ABOUT THIS EXERCISE:
In the entries that follow, the first line to write out is the one containing "Where should I click to: Select the Above", and the last is the one containing "Given: Click the Design". Reproduce that stretch exactly, with nothing before or after it.

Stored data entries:
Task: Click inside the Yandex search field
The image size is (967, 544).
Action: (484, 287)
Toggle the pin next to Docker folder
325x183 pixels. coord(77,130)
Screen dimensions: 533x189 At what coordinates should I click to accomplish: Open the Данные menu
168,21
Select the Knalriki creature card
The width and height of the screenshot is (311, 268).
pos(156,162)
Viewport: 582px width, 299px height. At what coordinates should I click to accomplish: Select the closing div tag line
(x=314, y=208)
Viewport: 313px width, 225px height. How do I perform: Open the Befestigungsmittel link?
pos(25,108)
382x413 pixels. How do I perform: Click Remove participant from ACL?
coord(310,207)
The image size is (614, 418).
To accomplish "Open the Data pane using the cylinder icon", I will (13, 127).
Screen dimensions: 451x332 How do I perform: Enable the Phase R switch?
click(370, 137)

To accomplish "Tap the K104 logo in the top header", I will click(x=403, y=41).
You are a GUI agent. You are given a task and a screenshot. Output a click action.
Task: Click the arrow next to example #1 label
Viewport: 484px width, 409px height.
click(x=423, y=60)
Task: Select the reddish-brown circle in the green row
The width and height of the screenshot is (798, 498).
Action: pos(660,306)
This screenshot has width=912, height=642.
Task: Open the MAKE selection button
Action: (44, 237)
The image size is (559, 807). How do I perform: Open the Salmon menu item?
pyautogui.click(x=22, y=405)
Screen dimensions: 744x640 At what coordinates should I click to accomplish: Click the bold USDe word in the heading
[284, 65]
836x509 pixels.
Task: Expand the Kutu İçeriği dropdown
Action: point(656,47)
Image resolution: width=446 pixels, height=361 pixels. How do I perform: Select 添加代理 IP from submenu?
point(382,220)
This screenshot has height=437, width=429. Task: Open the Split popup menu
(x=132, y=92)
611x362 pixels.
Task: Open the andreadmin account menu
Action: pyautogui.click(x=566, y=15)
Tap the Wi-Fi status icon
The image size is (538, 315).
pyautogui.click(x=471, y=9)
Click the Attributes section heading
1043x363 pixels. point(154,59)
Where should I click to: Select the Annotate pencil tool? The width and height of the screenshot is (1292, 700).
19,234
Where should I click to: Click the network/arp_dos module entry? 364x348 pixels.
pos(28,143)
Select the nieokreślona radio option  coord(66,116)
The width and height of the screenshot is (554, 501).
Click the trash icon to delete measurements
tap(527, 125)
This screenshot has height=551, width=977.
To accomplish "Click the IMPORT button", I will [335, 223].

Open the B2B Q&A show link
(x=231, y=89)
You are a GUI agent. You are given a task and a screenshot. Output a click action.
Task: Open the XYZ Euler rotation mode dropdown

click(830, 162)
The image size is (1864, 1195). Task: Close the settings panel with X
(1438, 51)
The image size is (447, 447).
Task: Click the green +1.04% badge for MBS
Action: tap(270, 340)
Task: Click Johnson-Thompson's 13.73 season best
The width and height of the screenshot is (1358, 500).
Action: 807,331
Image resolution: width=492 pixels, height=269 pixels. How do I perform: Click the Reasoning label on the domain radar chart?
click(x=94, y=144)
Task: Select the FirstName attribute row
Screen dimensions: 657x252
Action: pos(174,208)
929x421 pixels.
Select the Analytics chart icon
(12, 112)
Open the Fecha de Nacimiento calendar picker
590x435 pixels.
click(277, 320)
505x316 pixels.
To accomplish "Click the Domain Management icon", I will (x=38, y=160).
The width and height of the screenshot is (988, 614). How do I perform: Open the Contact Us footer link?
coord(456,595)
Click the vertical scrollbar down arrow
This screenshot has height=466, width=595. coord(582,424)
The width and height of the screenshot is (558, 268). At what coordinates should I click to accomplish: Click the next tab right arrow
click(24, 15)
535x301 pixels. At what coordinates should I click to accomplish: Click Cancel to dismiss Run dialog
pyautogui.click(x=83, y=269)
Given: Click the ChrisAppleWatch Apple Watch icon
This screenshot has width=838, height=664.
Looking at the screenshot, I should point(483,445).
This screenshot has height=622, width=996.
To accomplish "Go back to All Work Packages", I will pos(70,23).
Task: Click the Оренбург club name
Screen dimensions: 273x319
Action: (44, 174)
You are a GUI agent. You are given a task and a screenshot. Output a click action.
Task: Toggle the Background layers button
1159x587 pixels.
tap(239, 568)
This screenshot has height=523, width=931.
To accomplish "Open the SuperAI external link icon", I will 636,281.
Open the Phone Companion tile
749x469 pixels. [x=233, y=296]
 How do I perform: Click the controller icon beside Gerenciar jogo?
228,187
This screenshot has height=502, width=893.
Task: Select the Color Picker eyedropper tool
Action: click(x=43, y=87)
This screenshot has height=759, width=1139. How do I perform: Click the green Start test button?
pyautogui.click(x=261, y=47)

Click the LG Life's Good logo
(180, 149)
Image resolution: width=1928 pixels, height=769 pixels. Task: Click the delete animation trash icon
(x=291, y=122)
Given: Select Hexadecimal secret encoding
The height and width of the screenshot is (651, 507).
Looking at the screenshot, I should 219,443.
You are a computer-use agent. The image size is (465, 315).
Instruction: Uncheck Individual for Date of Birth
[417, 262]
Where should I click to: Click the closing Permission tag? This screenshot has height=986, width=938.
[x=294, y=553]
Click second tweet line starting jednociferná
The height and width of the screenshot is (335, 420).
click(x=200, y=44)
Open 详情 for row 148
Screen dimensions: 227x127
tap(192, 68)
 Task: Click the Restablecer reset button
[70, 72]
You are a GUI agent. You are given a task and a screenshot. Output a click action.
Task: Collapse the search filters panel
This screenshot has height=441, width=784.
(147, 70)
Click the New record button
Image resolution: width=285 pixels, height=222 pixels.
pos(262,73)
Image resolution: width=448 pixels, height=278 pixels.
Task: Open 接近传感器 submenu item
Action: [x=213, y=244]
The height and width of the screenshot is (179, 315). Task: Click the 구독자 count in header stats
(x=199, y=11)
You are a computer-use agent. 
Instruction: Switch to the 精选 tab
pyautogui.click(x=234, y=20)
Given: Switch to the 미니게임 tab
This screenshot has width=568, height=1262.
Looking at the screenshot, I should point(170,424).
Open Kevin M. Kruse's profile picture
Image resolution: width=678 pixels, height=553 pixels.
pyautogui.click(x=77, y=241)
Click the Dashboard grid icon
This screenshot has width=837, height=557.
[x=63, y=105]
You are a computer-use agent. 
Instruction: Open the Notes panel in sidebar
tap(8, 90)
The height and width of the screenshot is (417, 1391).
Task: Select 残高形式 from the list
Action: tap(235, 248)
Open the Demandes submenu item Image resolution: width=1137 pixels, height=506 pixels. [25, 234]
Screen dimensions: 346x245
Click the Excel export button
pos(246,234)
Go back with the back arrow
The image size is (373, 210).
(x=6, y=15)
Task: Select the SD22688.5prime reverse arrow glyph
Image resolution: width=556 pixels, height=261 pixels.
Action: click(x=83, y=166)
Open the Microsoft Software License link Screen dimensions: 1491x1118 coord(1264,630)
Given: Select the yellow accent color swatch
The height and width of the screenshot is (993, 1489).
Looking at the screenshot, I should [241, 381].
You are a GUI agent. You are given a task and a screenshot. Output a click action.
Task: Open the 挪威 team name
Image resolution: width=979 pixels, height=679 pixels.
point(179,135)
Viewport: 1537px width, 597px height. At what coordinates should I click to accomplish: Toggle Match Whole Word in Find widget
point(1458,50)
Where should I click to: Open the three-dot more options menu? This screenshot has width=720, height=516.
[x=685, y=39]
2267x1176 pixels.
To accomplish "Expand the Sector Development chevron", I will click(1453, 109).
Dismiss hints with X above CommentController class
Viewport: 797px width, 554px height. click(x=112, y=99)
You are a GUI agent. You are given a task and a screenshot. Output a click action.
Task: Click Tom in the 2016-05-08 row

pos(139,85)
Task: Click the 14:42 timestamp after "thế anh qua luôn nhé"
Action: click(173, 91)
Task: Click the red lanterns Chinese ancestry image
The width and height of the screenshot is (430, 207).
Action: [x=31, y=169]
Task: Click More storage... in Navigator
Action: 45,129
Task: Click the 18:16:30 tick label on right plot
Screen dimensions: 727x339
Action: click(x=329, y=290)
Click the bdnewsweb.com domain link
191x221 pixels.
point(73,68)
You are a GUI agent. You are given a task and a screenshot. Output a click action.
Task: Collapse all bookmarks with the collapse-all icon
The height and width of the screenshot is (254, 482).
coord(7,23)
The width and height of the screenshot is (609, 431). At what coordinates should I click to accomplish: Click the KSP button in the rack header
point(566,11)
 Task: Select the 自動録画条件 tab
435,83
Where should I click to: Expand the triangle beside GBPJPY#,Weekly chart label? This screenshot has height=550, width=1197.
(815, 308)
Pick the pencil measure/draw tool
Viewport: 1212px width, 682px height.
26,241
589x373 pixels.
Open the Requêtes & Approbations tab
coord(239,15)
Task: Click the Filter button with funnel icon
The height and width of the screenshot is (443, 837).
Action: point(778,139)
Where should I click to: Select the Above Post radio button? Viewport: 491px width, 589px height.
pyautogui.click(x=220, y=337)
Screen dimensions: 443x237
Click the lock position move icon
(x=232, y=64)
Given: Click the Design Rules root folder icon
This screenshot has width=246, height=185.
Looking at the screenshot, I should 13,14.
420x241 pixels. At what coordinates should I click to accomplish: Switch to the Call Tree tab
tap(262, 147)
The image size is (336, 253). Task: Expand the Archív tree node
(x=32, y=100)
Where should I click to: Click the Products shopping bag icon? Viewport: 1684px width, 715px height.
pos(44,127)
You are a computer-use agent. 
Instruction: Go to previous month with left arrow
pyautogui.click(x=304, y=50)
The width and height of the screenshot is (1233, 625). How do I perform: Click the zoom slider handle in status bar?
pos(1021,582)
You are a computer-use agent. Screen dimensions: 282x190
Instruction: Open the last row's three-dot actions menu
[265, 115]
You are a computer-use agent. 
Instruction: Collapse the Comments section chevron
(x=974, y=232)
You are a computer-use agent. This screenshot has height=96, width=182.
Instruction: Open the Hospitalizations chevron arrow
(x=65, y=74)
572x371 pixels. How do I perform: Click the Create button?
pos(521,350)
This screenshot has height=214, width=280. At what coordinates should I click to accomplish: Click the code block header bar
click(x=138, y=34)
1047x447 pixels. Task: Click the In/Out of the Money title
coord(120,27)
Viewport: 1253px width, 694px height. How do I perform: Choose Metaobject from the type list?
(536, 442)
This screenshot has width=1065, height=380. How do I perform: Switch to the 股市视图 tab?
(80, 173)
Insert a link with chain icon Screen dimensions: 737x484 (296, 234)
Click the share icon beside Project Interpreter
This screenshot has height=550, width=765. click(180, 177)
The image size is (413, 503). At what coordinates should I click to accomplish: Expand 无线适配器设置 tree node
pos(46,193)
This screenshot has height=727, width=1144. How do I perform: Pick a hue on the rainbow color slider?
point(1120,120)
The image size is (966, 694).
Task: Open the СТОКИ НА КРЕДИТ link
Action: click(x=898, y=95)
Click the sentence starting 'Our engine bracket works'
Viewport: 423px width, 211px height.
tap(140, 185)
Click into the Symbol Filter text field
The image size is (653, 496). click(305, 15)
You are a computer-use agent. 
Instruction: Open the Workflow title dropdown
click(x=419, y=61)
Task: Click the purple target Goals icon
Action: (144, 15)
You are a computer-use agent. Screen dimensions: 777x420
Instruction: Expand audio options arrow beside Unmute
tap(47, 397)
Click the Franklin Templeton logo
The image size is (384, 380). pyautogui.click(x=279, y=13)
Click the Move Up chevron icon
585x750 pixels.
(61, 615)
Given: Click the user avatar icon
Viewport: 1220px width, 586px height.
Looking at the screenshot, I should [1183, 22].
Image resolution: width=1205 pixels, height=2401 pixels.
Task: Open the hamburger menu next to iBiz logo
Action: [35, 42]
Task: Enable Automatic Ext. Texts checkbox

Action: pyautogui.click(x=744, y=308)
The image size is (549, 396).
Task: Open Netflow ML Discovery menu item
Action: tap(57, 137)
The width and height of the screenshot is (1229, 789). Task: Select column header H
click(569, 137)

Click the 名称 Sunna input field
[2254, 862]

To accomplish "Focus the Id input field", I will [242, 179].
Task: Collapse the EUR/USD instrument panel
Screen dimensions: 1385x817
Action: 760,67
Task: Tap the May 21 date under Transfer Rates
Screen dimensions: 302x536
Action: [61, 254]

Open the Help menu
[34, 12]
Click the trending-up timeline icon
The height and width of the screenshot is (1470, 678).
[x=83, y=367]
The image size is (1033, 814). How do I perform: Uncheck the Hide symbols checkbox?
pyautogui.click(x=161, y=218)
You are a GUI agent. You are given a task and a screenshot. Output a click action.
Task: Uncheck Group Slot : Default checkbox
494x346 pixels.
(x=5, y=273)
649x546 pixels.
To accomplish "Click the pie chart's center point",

REPLY:
Where should I click to: Select the Above Post radio button? Viewport: 491px width, 589px height.
pyautogui.click(x=220, y=337)
Screen dimensions: 443x237
Click the lock position move icon
(x=232, y=64)
Given: Click the Design Rules root folder icon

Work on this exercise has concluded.